出走が叶わなかった場合、手続きは無駄になるがリスクは特にない。
登録しない手はないだろう。
『でも有馬だし、やっぱ皆出たがるよね?』
神座の考えに異存はなかったが、狭き門に期待しすぎるのもイヤだった。
半ば諦めているホマレに神座が返す。
「どうであれ出バ投票まで粘るべきです。登録後に辞退する陣営もあるかもしれません」
『了解。……出られるか分からないのソワソワするね』
「運に任せましょう。

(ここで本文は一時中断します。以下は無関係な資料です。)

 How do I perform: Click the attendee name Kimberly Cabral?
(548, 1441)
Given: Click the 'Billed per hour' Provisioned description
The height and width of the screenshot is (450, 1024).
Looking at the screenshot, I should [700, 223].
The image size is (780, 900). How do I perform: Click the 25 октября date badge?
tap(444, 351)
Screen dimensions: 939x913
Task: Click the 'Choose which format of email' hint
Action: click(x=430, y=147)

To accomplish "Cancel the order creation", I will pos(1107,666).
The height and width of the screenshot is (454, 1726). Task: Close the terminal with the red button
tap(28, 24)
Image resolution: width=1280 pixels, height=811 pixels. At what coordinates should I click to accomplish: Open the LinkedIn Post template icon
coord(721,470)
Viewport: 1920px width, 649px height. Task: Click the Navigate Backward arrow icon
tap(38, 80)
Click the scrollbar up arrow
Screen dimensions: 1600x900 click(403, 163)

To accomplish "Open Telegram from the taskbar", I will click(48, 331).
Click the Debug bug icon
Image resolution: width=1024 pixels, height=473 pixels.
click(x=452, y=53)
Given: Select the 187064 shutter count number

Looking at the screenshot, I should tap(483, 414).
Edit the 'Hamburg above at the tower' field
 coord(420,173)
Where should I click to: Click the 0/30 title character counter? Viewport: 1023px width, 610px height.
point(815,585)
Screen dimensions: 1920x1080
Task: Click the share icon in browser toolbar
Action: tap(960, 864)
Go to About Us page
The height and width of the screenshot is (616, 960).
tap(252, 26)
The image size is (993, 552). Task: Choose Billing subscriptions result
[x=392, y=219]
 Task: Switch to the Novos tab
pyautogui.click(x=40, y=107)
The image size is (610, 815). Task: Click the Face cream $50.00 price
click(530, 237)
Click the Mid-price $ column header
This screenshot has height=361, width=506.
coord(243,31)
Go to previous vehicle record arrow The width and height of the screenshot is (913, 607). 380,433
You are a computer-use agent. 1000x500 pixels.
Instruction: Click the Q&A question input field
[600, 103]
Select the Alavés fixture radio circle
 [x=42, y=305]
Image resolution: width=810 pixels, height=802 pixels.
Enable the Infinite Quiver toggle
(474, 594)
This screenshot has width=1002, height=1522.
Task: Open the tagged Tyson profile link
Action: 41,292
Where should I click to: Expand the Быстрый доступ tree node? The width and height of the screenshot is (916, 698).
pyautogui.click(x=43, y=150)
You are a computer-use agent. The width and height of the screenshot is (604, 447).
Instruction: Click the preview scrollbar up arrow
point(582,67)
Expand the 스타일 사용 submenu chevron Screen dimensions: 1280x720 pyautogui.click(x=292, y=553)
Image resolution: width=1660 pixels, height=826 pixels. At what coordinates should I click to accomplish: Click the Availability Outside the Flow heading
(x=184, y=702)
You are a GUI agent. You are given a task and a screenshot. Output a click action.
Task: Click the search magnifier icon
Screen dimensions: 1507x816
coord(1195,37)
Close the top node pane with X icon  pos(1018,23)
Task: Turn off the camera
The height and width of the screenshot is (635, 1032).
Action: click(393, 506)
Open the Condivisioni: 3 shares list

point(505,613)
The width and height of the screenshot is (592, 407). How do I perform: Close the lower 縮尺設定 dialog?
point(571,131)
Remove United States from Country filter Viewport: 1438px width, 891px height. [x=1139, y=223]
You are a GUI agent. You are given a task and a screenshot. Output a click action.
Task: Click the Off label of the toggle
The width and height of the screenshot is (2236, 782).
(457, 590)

あなたに出来るのはもう体作りだけですから、焦っても仕方のないことです」
ホマレより上位の12人以上が回避しなければ有馬記念への出走は叶わない。
ファン数も以前より増えたとはいえ、別枠の6人に滑り込めるほどではなかった。
ほぼ確実に出られるわけでも、完全に諦めるしかない順位でもないのが余計にもどかしい。
『まあ、そうだね。トレーニングに専念すれば気も紛れるかも』
自分に言い聞かせるように呟きながら、ホマレは眉を下げた。